The interconnect presented by Intel is likely to be a prototype of what will be used on their Diamond Rapids Xeon CPUs. Efficiency should be much better when designed on the Intel 3 process compared to this 22nm test chip and could serve to replace the advanced packaging approaches like EMIB on Granite Rapids. As we have covered in our article on the Landscape of Datacenter CPUs, Diamond Rapids consists of two IMH dies, and 4 CBB dies. With the long traces between each CBB die to both IMH dies, we believe this link is a viable candidate to connect the dies over standard package substrate, negating the need for EMIB.
TSMC Active LSI - Paper 8.2
TSMC’s advanced packaging division presented their Active Local Silicon Interconnect (aLSI) solution. As opposed to standard CoWoS-L or EMIB, aLSI improves signal integrity and reduces the complexity of PHYs and SerDes on the top dies.
The device that TSMC showed used a 32 Gb/s UCIe-like transceiver. Due to aLSI improving signal integrity, the area of the transceivers could be decreased, and the bump pitch could also be reduced from 45 µm to 38.8 µm. The combination of a tighter pitch and a switch to a Manhattan grid allowed them to reduce the PHY depth from 1043 µm to 850 µm, saving space that designers can reallocate to compute, memory, or IO, or use to shrink the die. The transceiver is only UCIe-like and not true UCIe, as UCIe mandates a hexagonal bump map rather than the Manhattan grid used here.
As designers eke out every bit of die space for next-generation AI accelerators, the switch to aLSI is inevitable.
The ‘active’ part of aLSI comes from replacing the passive long-reach metal channel in the bridge die with active transistors forming an Edge-Triggered Transceiver (ETT) circuit to maintain signal integrity over longer reaches. This also reduces the signal driving requirements of the top die’s Transmit/Receive ports. ETT circuits within the aLSI only add an additional 0.07pJ/b to the energy cost, minimizing thermal concerns from adding active circuits in stacked dies. By moving the signal conditioning circuits to the bridge die, PHY area on the top die TX/RX can be reduced by using smaller pre-drivers and clock buffers and remove the need for signal amplification on the receive end.
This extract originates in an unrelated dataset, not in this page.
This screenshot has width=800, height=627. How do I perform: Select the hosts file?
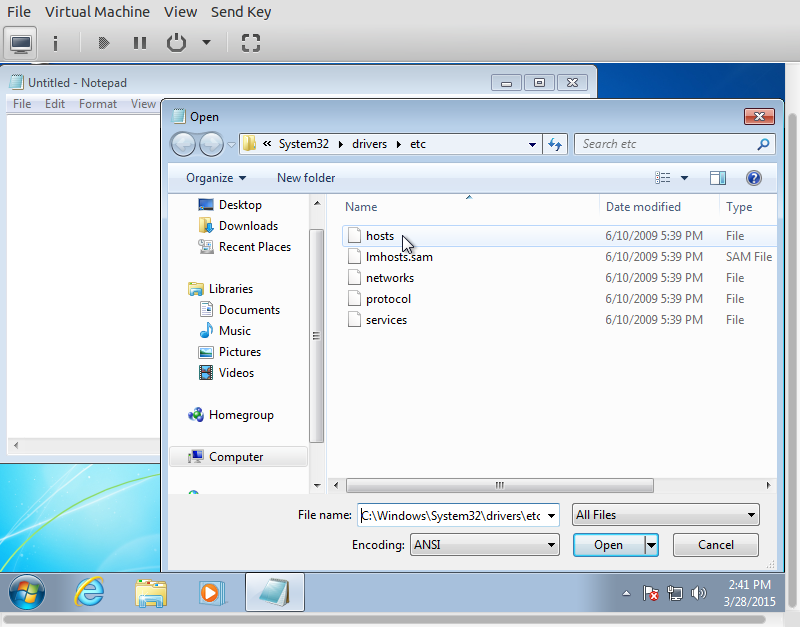(x=380, y=236)
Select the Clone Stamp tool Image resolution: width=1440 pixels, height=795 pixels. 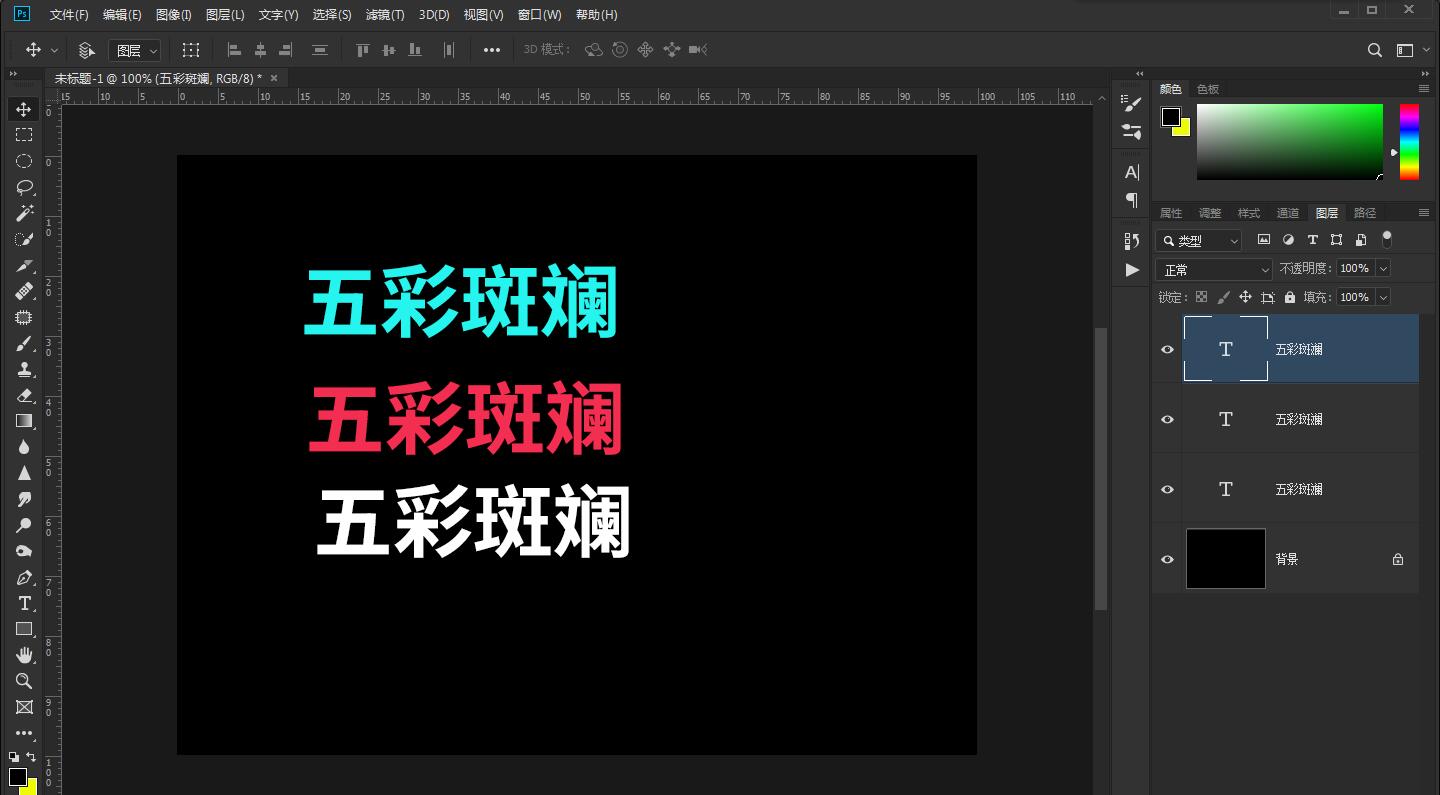pyautogui.click(x=24, y=368)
The ETT integrates a driver, an AC-coupling capacitor (Cac), an amplifier with both negative and positive feedback, and an output stage. Running the signal through the Cac introduces peaks in the signal transition edges, which is then picked up by the dual-loop amplifier, hence the edge-triggered nomenclature. The amplifier leverages both positive and negative feedback loops to stabilize the voltage level. In this design, Cac is set to be 180 fF for a 1.7 mm channel length, with 2kΩ resistance on die A and 3kΩ on die B respectively.
These aLSI bridges can also integrate embedded deep trench capacitors (eDTC) along the front-end to improve power delivery to the PHY and D2D controllers. Instead of compromising the power grid by having a bridge die in the way, aLSI with eDTC improves both the power and signal routing along the D2D interfaces.
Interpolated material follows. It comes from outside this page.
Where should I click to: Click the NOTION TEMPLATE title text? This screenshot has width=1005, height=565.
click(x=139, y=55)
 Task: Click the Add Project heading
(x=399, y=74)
Only 388 µm of shoreline is required for 64 TX and 64 RX data lanes, coming out to a total area of 0.330 mm². Only the top 2 metal layers are required for routing the signals. The remaining metal layers can be used for the front-end circuitry.
TSMC explained how the Active LSI can be tested at multiple stages. The first is Known Good Die (KGD) with just the LSI for die validation. Next is Known Good Stack (KGS) with the SoCs connected by the LSI for stack functionality. Lastly is Known Good Package (KGP) with the full assembly to comprehensively verify functionality, performance and reliability.
They showed shmoo plots at the KGD and KGP stages, both showing the interconnect hitting 32 Gb/s at 0.75V and 38.4 Gb/s at 0.95V.
The package reveals two SoC dies and two IO dies. Interestingly, the test vehicle appears to match AMD’s MI450 GPU’s design, with 2 base dies connected to each other, 12 HBM4 stacks and 2 IO dies with Active LSI. Instead of each individual HBM4 stack having its own Active LSI, two HBM4 stacks share one.
As for the power, the total is only 0.36 pJ/b at 0.75V, with only 0.07 pJ/b being used by the ETT in the Active LSI. Below is a comparison with other D2D solutions.
Microsoft D2D Interconnect - Paper 8.3
Microsoft also detailed their die-to-die (D2D) interconnect. Their test vehicle includes two dies and two pairs of D2D nodes for interconnection. A full mock-up of the power delivery network and routing were included to mimic clock gating and crosstalk.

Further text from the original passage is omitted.